Olympics By Blaine Newnham
A year ago, near the coast of Greece, races were postponed, then shortened as shells sank in the World Junior Rowing Championships in what turned out to be a terrible test of the Olympic venue. The Greeks promise the winds will subside for this month's Athens Olympics. The rest of the world is battening down the hatches. "I think everyone in rowing is extremely concerned," said Bob Ernst, the University of Washington coach who has been a television analyst on rowing for the past two Olympic Games. "The wind is the rule there, not the exception. You'd hate to see what happened a year ago happen again." Wind or no wind, the Americans are primed to win medals in the featured eight-oared events for men and women, hoping to blow up the notion that they are awfully good at the world championships each year, but come the Olympics fade under pressure. The United States hasn't won a gold medal in the eight since 1964 for men, and since 1984 for women when Ernst coached them to victory in Los Angeles. As usual, Seattle rowers are sprinkled throughout the events. In 1984, there were three former UW rowers on the team that won the gold medal Shyril O'Steen, Kristine Norelius, and coxswain Betsy Beard.

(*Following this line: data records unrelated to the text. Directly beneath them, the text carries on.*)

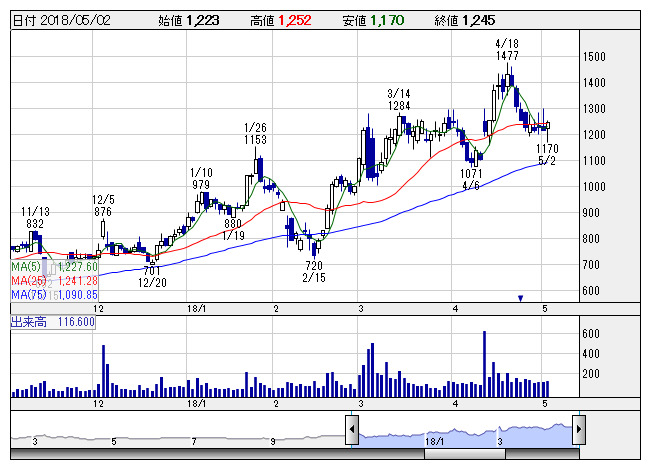Click the right range handle arrow in navigator
652x469 pixels.
tap(579, 431)
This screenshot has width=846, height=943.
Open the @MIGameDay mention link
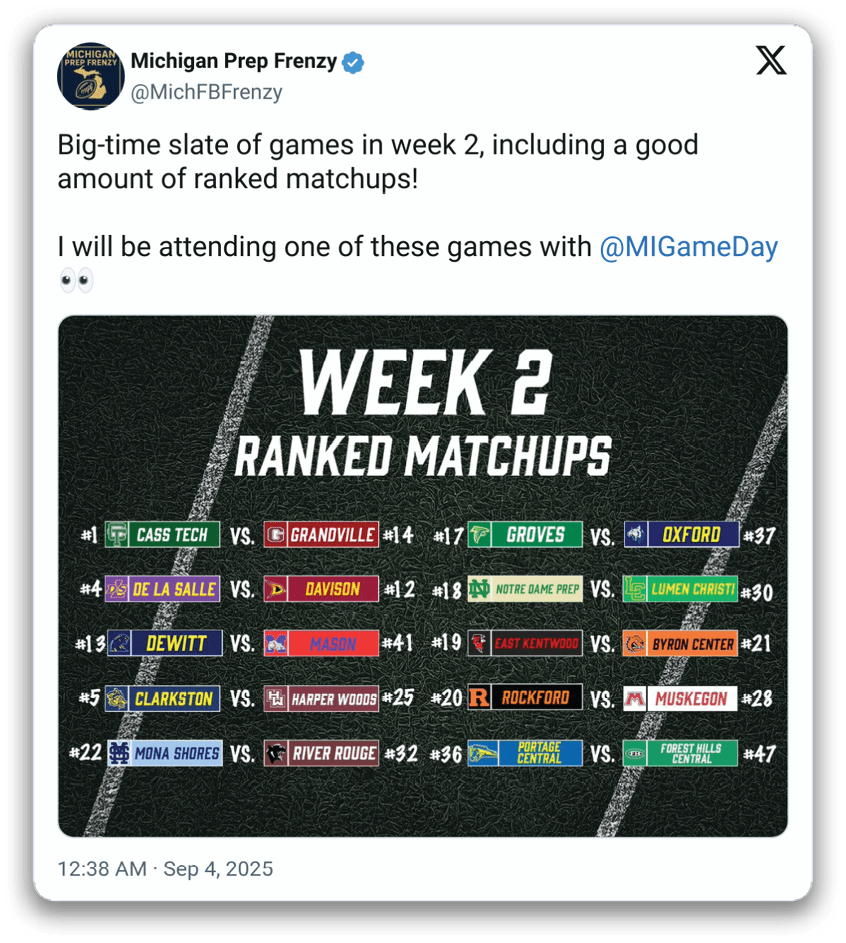[x=687, y=247]
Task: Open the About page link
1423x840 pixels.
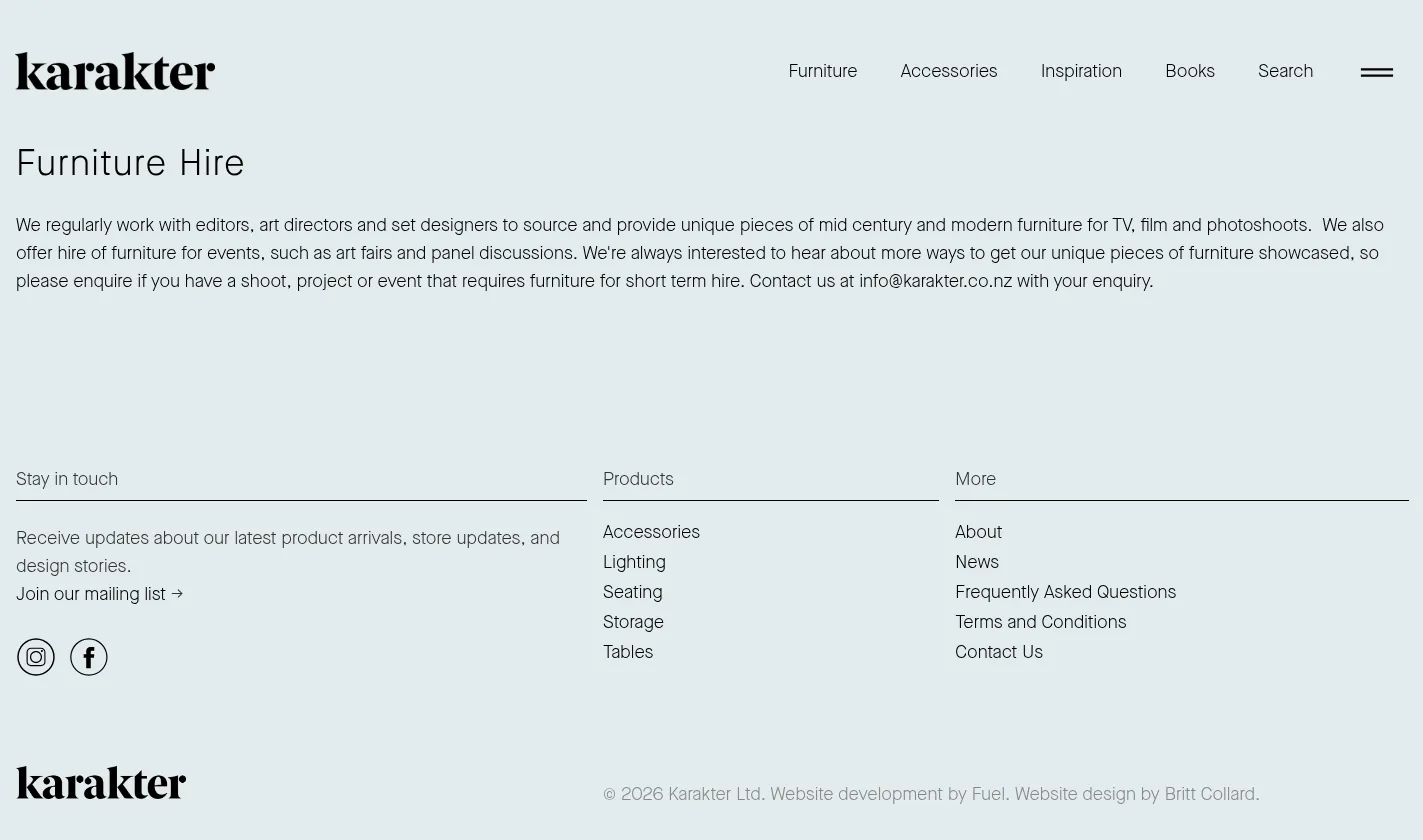Action: [978, 532]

In 2002, with basically the same group, the United States won the world championship. Last year one of its rowers caught a crab (made a faulty stroke), which stopped the team dead in the water, and it finished fifth. "This is the fastest eight I've been in," said Mickelson, from Princeton, N.J., where the team trained before its departure for Europe. "This is the strongest, most-fit group of women I've been with. "And we have faith we can perform under pressure." The American women are good. They won World Cup races in Munich, Germany, and Lucerne, Switzerland, this year, beating what should be their stiffest competition in Athens: China, Holland and Germany.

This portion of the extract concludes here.